Reality was one student who was brilliant, but not evidently cash flushed. Back in the day when it was not uncommon (or illegal) to inquire as to students’ backgrounds, asked this student what his parents did. Mentioned that his father had been a musician; no longer on the family scene.
Impressed. What band?
Turned out to be a band that never got beyond the Ontario bar circuit, when there was a bar circuit. Where bands could play multiple venues, across the province, and at least make some money.
You must be very proud of your father.
Not exactly. Caused a lot of hardship to the family. Economic and personal.
Did not want to talk further about his father.
End up thinking about all these musicians who come and go. People can overlook, and maybe the musicians also overlook, that they start families. Families that fracture. Musician pursuing talent and dreams, with no sense of economic reality. Saw this in Margo Davidson. When she staying at my apartment and wasn’t playing, and no money was coming in…well, money kept not coming in.
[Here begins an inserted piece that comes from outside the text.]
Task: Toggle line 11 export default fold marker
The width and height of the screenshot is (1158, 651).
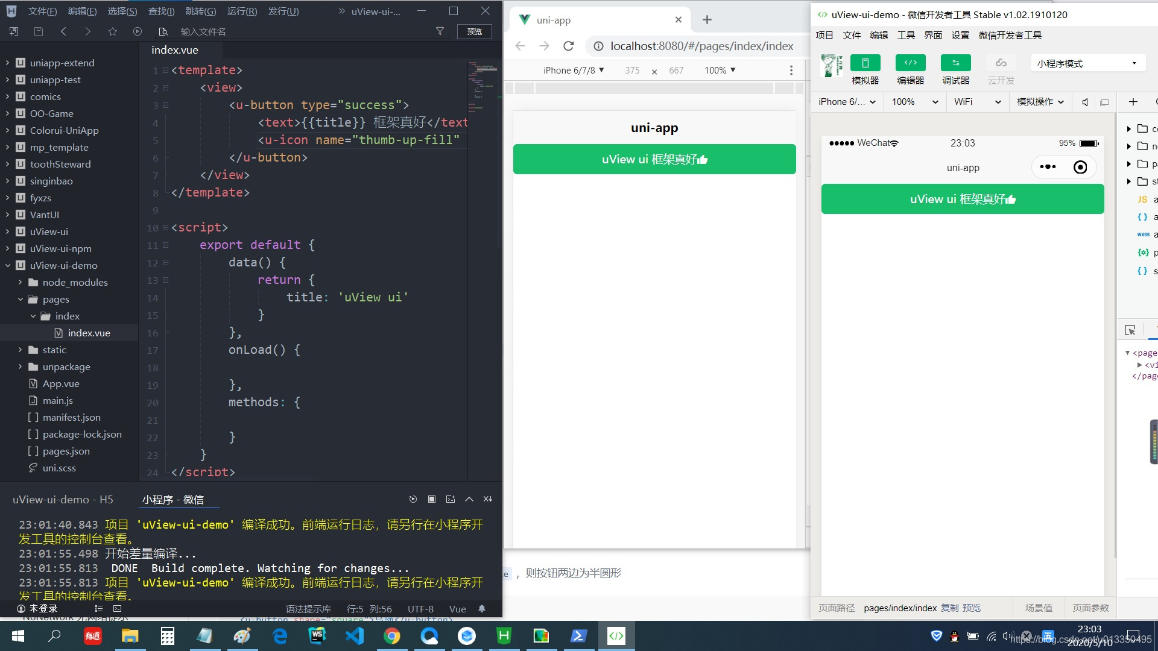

Many of these musicians, despite lack of national or international success, do leave permanent legacies. Recordings that never went anywhere at the time. Memorabilia Some lasting spirit of talent. Often, they leave more than they appreciate. And too often, without a will or any sense of legacy, they leave it to be scattered nowhere. No legacy for themselves, their partners, or their children.
Met one who was haunted by who his father was, and was not. What his father did, and did not.
“My father was a musician. Not so good.”